====== SOURCE MATERIAL ======

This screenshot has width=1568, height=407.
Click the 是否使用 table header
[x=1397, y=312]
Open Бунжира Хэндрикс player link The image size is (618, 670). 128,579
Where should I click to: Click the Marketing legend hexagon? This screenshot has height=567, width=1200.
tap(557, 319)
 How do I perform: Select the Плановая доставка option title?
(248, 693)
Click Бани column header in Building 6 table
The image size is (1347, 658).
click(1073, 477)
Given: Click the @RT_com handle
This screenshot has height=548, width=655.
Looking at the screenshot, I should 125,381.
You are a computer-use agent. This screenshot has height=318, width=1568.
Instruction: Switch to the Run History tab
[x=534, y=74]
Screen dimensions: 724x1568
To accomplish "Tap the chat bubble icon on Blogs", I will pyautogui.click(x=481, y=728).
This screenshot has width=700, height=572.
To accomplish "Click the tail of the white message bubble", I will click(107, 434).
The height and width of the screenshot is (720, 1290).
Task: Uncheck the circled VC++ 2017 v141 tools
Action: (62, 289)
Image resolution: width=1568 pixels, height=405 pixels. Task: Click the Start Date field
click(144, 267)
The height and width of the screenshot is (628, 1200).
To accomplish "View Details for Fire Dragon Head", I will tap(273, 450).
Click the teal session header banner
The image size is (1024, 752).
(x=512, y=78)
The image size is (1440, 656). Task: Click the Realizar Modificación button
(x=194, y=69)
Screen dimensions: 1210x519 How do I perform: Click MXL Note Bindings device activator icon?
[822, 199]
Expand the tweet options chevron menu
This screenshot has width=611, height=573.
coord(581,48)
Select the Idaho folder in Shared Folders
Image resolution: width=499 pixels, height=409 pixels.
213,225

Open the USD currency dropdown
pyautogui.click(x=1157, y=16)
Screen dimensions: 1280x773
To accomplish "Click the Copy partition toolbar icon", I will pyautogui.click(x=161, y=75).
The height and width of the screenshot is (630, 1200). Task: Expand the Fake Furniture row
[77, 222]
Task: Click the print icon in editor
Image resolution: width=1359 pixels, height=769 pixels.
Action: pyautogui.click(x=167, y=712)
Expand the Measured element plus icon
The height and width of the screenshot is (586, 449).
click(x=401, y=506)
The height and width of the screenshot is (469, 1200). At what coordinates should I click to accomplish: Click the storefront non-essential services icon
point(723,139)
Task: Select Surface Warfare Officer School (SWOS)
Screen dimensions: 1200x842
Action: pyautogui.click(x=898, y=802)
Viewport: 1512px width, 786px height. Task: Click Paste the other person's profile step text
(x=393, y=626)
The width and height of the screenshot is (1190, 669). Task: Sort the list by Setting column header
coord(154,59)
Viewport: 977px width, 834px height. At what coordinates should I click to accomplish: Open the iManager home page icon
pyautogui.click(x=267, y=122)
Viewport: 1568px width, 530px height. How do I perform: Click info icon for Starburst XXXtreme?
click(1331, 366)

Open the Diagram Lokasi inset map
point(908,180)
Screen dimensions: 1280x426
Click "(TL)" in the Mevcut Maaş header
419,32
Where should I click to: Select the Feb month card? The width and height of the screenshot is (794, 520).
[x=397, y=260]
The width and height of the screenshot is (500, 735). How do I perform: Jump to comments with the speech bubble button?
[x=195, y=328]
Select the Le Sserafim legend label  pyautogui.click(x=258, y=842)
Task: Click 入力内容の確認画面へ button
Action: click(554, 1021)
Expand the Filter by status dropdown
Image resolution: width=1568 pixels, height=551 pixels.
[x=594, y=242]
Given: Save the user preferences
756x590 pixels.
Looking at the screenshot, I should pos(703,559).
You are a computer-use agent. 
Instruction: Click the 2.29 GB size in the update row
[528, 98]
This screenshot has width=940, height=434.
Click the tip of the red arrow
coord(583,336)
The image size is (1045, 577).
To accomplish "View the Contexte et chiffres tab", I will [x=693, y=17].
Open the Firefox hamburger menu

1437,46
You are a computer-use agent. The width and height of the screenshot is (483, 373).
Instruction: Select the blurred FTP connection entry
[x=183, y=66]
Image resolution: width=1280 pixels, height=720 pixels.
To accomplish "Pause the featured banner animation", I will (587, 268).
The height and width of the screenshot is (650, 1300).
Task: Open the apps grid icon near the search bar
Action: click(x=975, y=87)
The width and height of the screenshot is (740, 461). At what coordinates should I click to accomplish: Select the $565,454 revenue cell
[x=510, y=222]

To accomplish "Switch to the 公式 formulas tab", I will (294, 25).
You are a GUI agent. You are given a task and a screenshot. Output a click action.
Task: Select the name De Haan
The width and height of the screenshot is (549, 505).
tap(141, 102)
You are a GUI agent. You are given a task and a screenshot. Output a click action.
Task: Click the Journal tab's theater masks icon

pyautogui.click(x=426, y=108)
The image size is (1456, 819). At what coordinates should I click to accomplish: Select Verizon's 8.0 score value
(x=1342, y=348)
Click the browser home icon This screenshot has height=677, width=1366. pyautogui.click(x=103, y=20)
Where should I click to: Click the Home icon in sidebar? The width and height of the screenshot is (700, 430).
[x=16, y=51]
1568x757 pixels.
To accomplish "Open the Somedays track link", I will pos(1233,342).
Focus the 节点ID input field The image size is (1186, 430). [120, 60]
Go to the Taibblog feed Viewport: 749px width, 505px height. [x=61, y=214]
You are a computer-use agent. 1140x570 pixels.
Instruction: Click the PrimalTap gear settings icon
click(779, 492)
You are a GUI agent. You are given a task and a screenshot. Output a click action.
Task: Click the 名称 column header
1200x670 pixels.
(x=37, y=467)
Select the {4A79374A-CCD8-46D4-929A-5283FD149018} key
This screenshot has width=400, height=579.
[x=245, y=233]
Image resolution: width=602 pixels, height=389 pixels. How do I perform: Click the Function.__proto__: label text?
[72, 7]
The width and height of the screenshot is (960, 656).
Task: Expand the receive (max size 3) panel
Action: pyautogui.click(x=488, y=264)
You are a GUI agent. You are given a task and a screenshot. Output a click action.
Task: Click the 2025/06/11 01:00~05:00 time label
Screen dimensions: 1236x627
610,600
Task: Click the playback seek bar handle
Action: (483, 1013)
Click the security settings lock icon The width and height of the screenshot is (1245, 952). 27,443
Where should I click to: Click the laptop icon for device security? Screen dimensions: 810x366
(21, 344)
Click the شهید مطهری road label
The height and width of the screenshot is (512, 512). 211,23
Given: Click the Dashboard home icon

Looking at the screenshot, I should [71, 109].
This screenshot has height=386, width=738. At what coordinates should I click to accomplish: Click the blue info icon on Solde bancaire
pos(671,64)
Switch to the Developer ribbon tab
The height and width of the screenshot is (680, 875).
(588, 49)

======

*ACTIVITY*: Repeat the data in its entirety, exactly as written.

*REPLY*:
This screenshot has width=1568, height=407.
Click the 是否使用 table header
[x=1397, y=312]
Open Бунжира Хэндрикс player link The image size is (618, 670). 128,579
Where should I click to: Click the Marketing legend hexagon? This screenshot has height=567, width=1200.
tap(557, 319)
 How do I perform: Select the Плановая доставка option title?
(248, 693)
Click Бани column header in Building 6 table
The image size is (1347, 658).
click(1073, 477)
Given: Click the @RT_com handle
This screenshot has height=548, width=655.
Looking at the screenshot, I should 125,381.
You are a computer-use agent. This screenshot has height=318, width=1568.
Instruction: Switch to the Run History tab
[x=534, y=74]
Screen dimensions: 724x1568
To accomplish "Tap the chat bubble icon on Blogs", I will pyautogui.click(x=481, y=728).
This screenshot has width=700, height=572.
To accomplish "Click the tail of the white message bubble", I will click(107, 434).
The height and width of the screenshot is (720, 1290).
Task: Uncheck the circled VC++ 2017 v141 tools
Action: (62, 289)
Image resolution: width=1568 pixels, height=405 pixels. Task: Click the Start Date field
click(144, 267)
The height and width of the screenshot is (628, 1200).
To accomplish "View Details for Fire Dragon Head", I will tap(273, 450).
Click the teal session header banner
The image size is (1024, 752).
(x=512, y=78)
The image size is (1440, 656). Task: Click the Realizar Modificación button
(x=194, y=69)
Screen dimensions: 1210x519 How do I perform: Click MXL Note Bindings device activator icon?
[822, 199]
Expand the tweet options chevron menu
This screenshot has width=611, height=573.
coord(581,48)
Select the Idaho folder in Shared Folders
Image resolution: width=499 pixels, height=409 pixels.
213,225

Open the USD currency dropdown
pyautogui.click(x=1157, y=16)
Screen dimensions: 1280x773
To accomplish "Click the Copy partition toolbar icon", I will pyautogui.click(x=161, y=75).
The height and width of the screenshot is (630, 1200). Task: Expand the Fake Furniture row
[77, 222]
Task: Click the print icon in editor
Image resolution: width=1359 pixels, height=769 pixels.
Action: pyautogui.click(x=167, y=712)
Expand the Measured element plus icon
The height and width of the screenshot is (586, 449).
click(x=401, y=506)
The height and width of the screenshot is (469, 1200). At what coordinates should I click to accomplish: Click the storefront non-essential services icon
point(723,139)
Task: Select Surface Warfare Officer School (SWOS)
Screen dimensions: 1200x842
Action: pyautogui.click(x=898, y=802)
Viewport: 1512px width, 786px height. Task: Click Paste the other person's profile step text
(x=393, y=626)
The width and height of the screenshot is (1190, 669). Task: Sort the list by Setting column header
coord(154,59)
Viewport: 977px width, 834px height. At what coordinates should I click to accomplish: Open the iManager home page icon
pyautogui.click(x=267, y=122)
Viewport: 1568px width, 530px height. How do I perform: Click info icon for Starburst XXXtreme?
click(1331, 366)

Open the Diagram Lokasi inset map
point(908,180)
Screen dimensions: 1280x426
Click "(TL)" in the Mevcut Maaş header
419,32
Where should I click to: Select the Feb month card? The width and height of the screenshot is (794, 520).
[x=397, y=260]
The width and height of the screenshot is (500, 735). How do I perform: Jump to comments with the speech bubble button?
[x=195, y=328]
Select the Le Sserafim legend label  pyautogui.click(x=258, y=842)
Task: Click 入力内容の確認画面へ button
Action: click(554, 1021)
Expand the Filter by status dropdown
Image resolution: width=1568 pixels, height=551 pixels.
[x=594, y=242]
Given: Save the user preferences
756x590 pixels.
Looking at the screenshot, I should pos(703,559).
You are a computer-use agent. 
Instruction: Click the 2.29 GB size in the update row
[528, 98]
This screenshot has width=940, height=434.
Click the tip of the red arrow
coord(583,336)
The image size is (1045, 577).
To accomplish "View the Contexte et chiffres tab", I will [x=693, y=17].
Open the Firefox hamburger menu

1437,46
You are a computer-use agent. The width and height of the screenshot is (483, 373).
Instruction: Select the blurred FTP connection entry
[x=183, y=66]
Image resolution: width=1280 pixels, height=720 pixels.
To accomplish "Pause the featured banner animation", I will (587, 268).
The height and width of the screenshot is (650, 1300).
Task: Open the apps grid icon near the search bar
Action: click(x=975, y=87)
The width and height of the screenshot is (740, 461). At what coordinates should I click to accomplish: Select the $565,454 revenue cell
[x=510, y=222]

To accomplish "Switch to the 公式 formulas tab", I will (294, 25).
You are a GUI agent. You are given a task and a screenshot. Output a click action.
Task: Select the name De Haan
The width and height of the screenshot is (549, 505).
tap(141, 102)
You are a GUI agent. You are given a task and a screenshot. Output a click action.
Task: Click the Journal tab's theater masks icon

pyautogui.click(x=426, y=108)
The image size is (1456, 819). At what coordinates should I click to accomplish: Select Verizon's 8.0 score value
(x=1342, y=348)
Click the browser home icon This screenshot has height=677, width=1366. pyautogui.click(x=103, y=20)
Where should I click to: Click the Home icon in sidebar? The width and height of the screenshot is (700, 430).
[x=16, y=51]
1568x757 pixels.
To accomplish "Open the Somedays track link", I will pos(1233,342).
Focus the 节点ID input field The image size is (1186, 430). [120, 60]
Go to the Taibblog feed Viewport: 749px width, 505px height. [x=61, y=214]
You are a computer-use agent. 1140x570 pixels.
Instruction: Click the PrimalTap gear settings icon
click(779, 492)
You are a GUI agent. You are given a task and a screenshot. Output a click action.
Task: Click the 名称 column header
1200x670 pixels.
(x=37, y=467)
Select the {4A79374A-CCD8-46D4-929A-5283FD149018} key
This screenshot has width=400, height=579.
[x=245, y=233]
Image resolution: width=602 pixels, height=389 pixels. How do I perform: Click the Function.__proto__: label text?
[72, 7]
The width and height of the screenshot is (960, 656).
Task: Expand the receive (max size 3) panel
Action: pyautogui.click(x=488, y=264)
You are a GUI agent. You are given a task and a screenshot. Output a click action.
Task: Click the 2025/06/11 01:00~05:00 time label
Screen dimensions: 1236x627
610,600
Task: Click the playback seek bar handle
Action: (483, 1013)
Click the security settings lock icon The width and height of the screenshot is (1245, 952). 27,443
Where should I click to: Click the laptop icon for device security? Screen dimensions: 810x366
(21, 344)
Click the شهید مطهری road label
The height and width of the screenshot is (512, 512). 211,23
Given: Click the Dashboard home icon

Looking at the screenshot, I should [71, 109].
This screenshot has height=386, width=738. At what coordinates should I click to accomplish: Click the blue info icon on Solde bancaire
pos(671,64)
Switch to the Developer ribbon tab
The height and width of the screenshot is (680, 875).
(588, 49)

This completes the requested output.